Problem details:
Copy out the data line by line exactly, from its start to the line bearing "This screenshot has height=459, width=494.", inclusive.

Dataset entries:
::::
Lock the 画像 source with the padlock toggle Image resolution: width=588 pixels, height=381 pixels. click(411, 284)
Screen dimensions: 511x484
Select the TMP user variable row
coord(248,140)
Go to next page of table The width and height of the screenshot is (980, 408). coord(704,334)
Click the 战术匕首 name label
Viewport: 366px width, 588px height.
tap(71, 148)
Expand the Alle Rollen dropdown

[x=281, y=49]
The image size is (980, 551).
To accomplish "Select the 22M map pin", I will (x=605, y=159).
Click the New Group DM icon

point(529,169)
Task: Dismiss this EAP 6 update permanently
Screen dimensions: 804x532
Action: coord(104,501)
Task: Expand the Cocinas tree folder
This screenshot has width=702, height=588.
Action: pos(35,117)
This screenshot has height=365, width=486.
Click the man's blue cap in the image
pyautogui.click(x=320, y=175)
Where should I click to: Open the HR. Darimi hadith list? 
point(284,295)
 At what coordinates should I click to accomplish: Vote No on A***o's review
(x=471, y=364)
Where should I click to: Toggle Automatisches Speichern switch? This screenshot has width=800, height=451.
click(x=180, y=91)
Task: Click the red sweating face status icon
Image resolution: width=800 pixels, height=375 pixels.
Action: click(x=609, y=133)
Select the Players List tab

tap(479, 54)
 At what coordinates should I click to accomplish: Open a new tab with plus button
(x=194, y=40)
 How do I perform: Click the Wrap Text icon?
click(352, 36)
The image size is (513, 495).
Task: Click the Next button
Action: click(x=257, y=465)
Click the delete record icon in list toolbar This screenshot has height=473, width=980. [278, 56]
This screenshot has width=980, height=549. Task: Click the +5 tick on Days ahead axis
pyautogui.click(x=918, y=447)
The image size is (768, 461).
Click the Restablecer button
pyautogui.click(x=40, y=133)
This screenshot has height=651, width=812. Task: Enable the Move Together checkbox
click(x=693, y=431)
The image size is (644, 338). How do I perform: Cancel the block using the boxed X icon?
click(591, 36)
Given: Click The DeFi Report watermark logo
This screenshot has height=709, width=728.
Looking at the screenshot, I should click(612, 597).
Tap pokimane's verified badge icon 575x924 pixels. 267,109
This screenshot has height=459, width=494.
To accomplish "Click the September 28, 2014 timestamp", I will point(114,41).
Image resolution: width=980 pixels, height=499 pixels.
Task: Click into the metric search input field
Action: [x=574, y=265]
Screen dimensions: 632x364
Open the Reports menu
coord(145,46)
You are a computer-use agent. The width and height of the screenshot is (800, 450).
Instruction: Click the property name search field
::::
Solution to this exercise:
Lock the 画像 source with the padlock toggle Image resolution: width=588 pixels, height=381 pixels. click(411, 284)
Screen dimensions: 511x484
Select the TMP user variable row
coord(248,140)
Go to next page of table The width and height of the screenshot is (980, 408). coord(704,334)
Click the 战术匕首 name label
Viewport: 366px width, 588px height.
tap(71, 148)
Expand the Alle Rollen dropdown

[x=281, y=49]
The image size is (980, 551).
To accomplish "Select the 22M map pin", I will (x=605, y=159).
Click the New Group DM icon

point(529,169)
Task: Dismiss this EAP 6 update permanently
Screen dimensions: 804x532
Action: coord(104,501)
Task: Expand the Cocinas tree folder
This screenshot has width=702, height=588.
Action: pos(35,117)
This screenshot has height=365, width=486.
Click the man's blue cap in the image
pyautogui.click(x=320, y=175)
Where should I click to: Open the HR. Darimi hadith list? 
point(284,295)
 At what coordinates should I click to accomplish: Vote No on A***o's review
(x=471, y=364)
Where should I click to: Toggle Automatisches Speichern switch? This screenshot has width=800, height=451.
click(x=180, y=91)
Task: Click the red sweating face status icon
Image resolution: width=800 pixels, height=375 pixels.
Action: click(x=609, y=133)
Select the Players List tab

tap(479, 54)
 At what coordinates should I click to accomplish: Open a new tab with plus button
(x=194, y=40)
 How do I perform: Click the Wrap Text icon?
click(352, 36)
The image size is (513, 495).
Task: Click the Next button
Action: click(x=257, y=465)
Click the delete record icon in list toolbar This screenshot has height=473, width=980. [278, 56]
This screenshot has width=980, height=549. Task: Click the +5 tick on Days ahead axis
pyautogui.click(x=918, y=447)
The image size is (768, 461).
Click the Restablecer button
pyautogui.click(x=40, y=133)
This screenshot has height=651, width=812. Task: Enable the Move Together checkbox
click(x=693, y=431)
The image size is (644, 338). How do I perform: Cancel the block using the boxed X icon?
click(591, 36)
Given: Click The DeFi Report watermark logo
This screenshot has height=709, width=728.
Looking at the screenshot, I should click(612, 597).
Tap pokimane's verified badge icon 575x924 pixels. 267,109
This screenshot has height=459, width=494.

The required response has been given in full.